#### [DATASET EXCERPTS]

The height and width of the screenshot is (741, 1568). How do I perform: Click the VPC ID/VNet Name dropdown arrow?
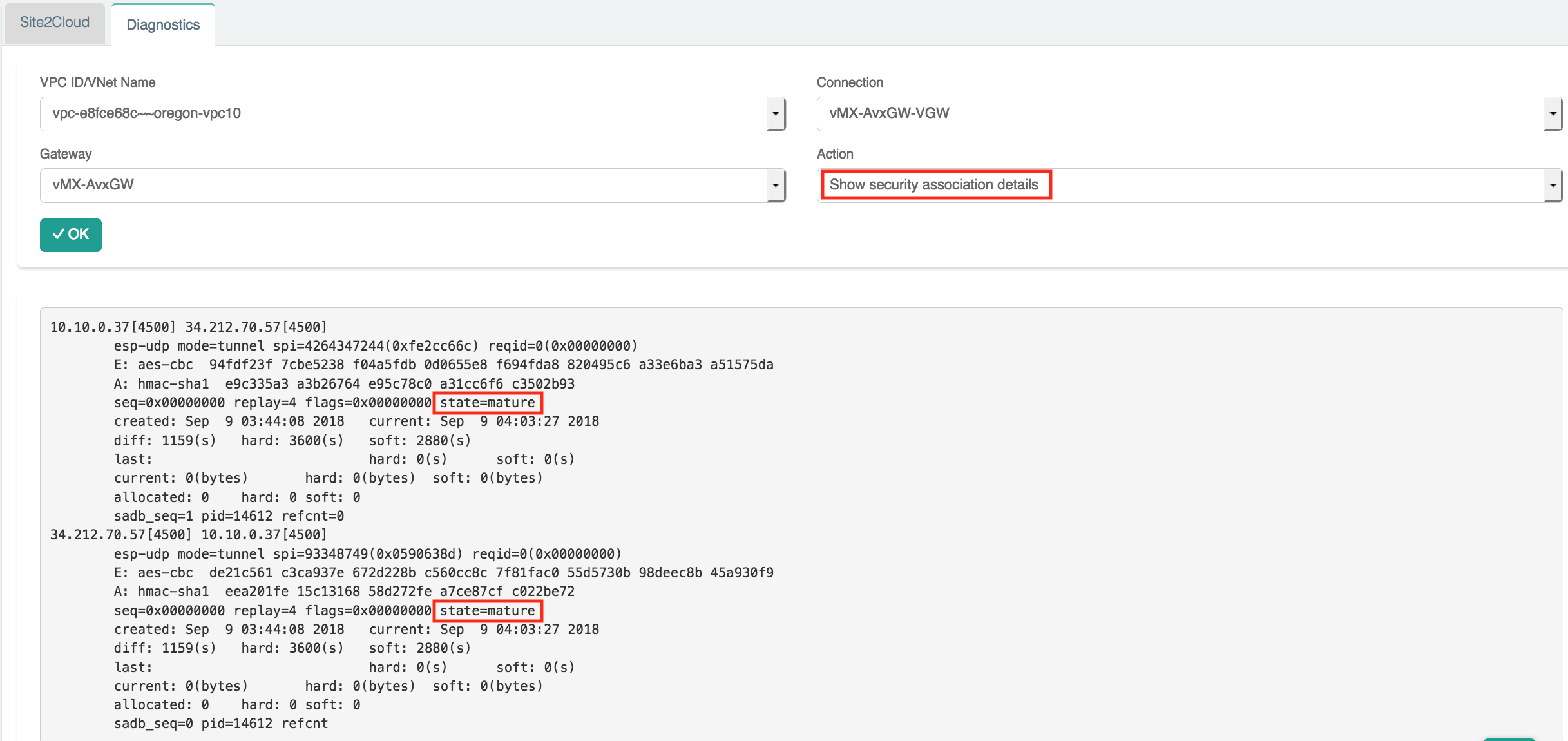776,114
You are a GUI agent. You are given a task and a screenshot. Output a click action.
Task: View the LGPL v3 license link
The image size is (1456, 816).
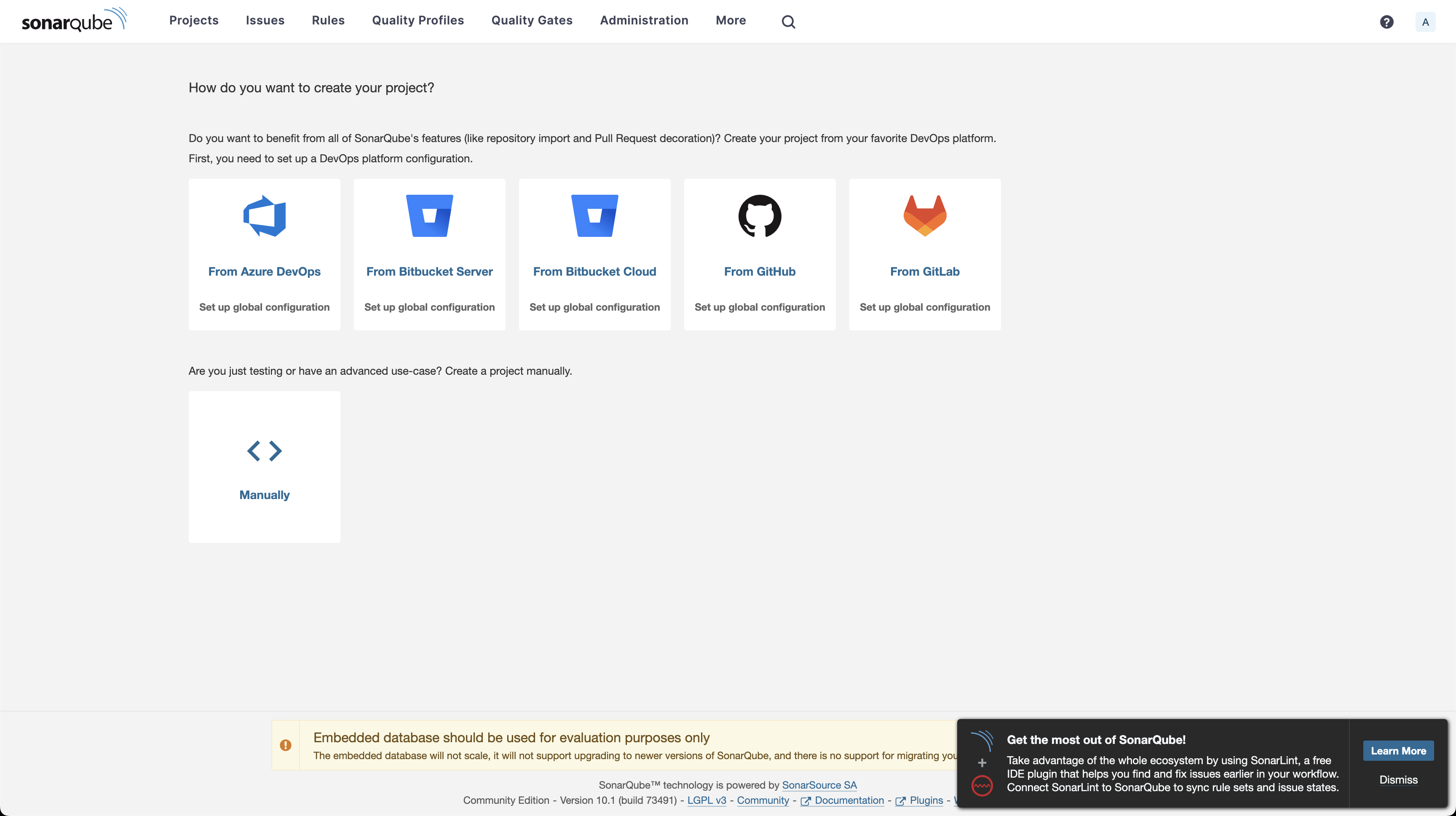(x=707, y=800)

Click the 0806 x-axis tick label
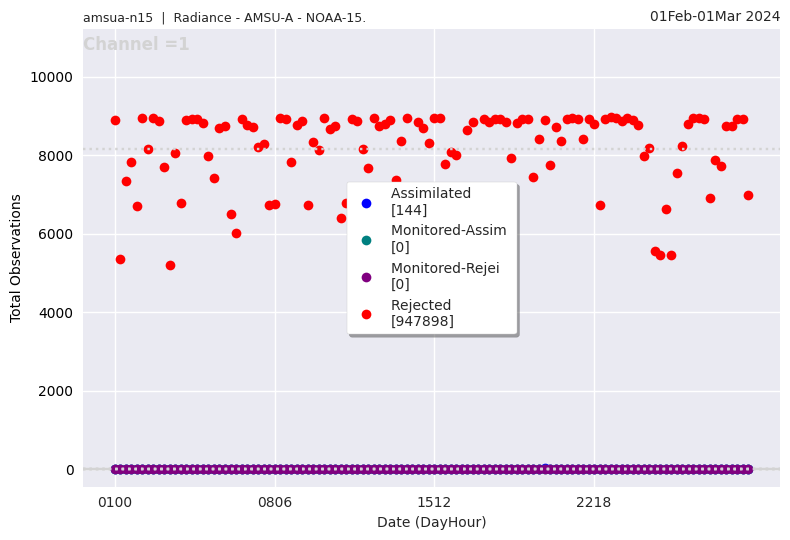coord(275,501)
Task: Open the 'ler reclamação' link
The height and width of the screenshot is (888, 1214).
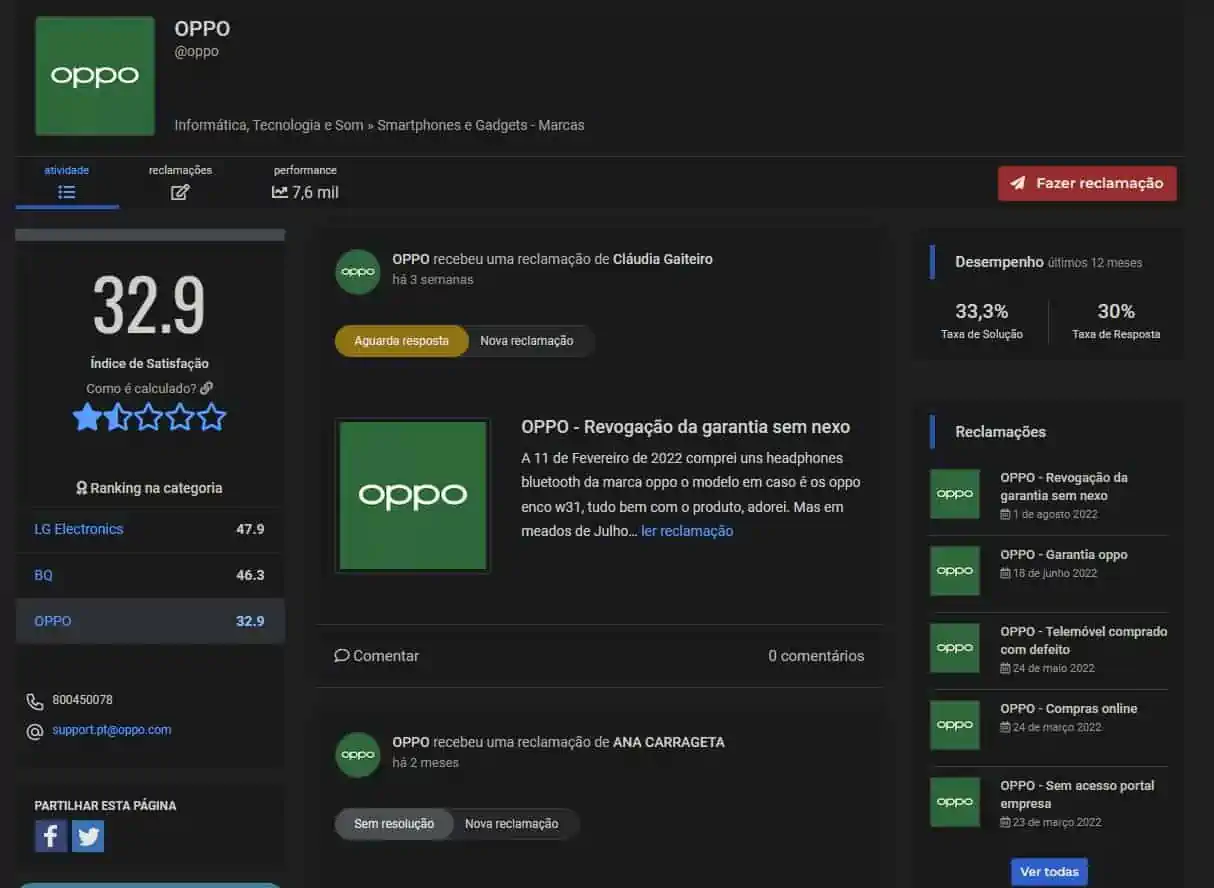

#### [DIRECTION]
Reproduce every line of the records above word for word, leaving out the pictures.

#### [THE OUTPUT]
The height and width of the screenshot is (741, 1568). How do I perform: Click the VPC ID/VNet Name dropdown arrow?
776,114
You are a GUI agent. You are given a task and a screenshot. Output a click action.
Task: View the LGPL v3 license link
The image size is (1456, 816).
(x=707, y=800)

Click the 0806 x-axis tick label
coord(275,501)
Task: Open the 'ler reclamação' link
The height and width of the screenshot is (888, 1214).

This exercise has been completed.